Participants in Solicitation
Aquaron, Bestpath and their respective directors, executive officers and other members of management and employees may, under SEC rules, be deemed to be participants in the solicitations of proxies from Aquaron’s shareholders in connection with the Proposed Transaction. Information regarding the persons who may, under SEC rules, be deemed participants in the solicitation of Aquaron’s shareholders in connection with the Proposed Transaction will be set forth in the proxy statement/prospectus included in the Registration Statement to be filed with the SEC in connection with the Proposed Transaction. You can find more information about Aquaron’s directors and executive officers in Aquaron’s final prospectus related to its initial public offering dated October 3, 2022. Additional information regarding the participants in the proxy solicitation and a description of their direct and indirect interests will be included in the proxy statement/prospectus when it becomes available. Shareholders, potential investors and other interested persons should read the proxy statement/prospectus carefully when it becomes available before making any voting or investment decisions.

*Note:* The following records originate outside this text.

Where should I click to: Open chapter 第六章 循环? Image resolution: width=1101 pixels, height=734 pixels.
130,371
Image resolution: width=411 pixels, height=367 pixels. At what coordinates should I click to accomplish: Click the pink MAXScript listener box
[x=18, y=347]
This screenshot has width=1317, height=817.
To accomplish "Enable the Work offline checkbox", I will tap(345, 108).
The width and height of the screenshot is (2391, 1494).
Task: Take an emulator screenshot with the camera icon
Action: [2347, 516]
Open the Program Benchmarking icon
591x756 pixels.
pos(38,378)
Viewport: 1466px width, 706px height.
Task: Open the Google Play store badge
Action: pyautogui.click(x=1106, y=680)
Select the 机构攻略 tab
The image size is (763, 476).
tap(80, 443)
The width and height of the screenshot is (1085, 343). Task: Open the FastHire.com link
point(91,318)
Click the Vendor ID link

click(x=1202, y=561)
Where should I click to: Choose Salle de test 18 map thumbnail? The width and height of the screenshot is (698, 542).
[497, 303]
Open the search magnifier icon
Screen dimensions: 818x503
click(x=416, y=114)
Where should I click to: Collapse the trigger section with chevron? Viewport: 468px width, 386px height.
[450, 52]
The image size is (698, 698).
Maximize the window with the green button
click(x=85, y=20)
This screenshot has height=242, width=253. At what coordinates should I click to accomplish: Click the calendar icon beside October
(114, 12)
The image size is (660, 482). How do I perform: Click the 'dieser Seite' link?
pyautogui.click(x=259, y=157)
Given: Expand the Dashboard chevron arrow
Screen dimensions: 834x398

You may obtain free copies of these documents from the sources indicated above.
No Offer or Solicitation
This press release is not a proxy statement or solicitation of a proxy, consent or authorization with respect to any securities or in respect of the Proposed Transaction, and does not constitute an offer to sell or the solicitation of an offer to buy any securities of Aquaron, Bestpath or the Combined Company, or a solicitation of any vote or approval, nor shall there be any sale of securities in any jurisdiction in which such offer, solicitation or sale would be unlawful prior to registration or qualification under the securities laws of any such jurisdiction. No offer of securities shall be made except by means of a prospectus meeting the requirements of the Securities Act of 1933, as amended.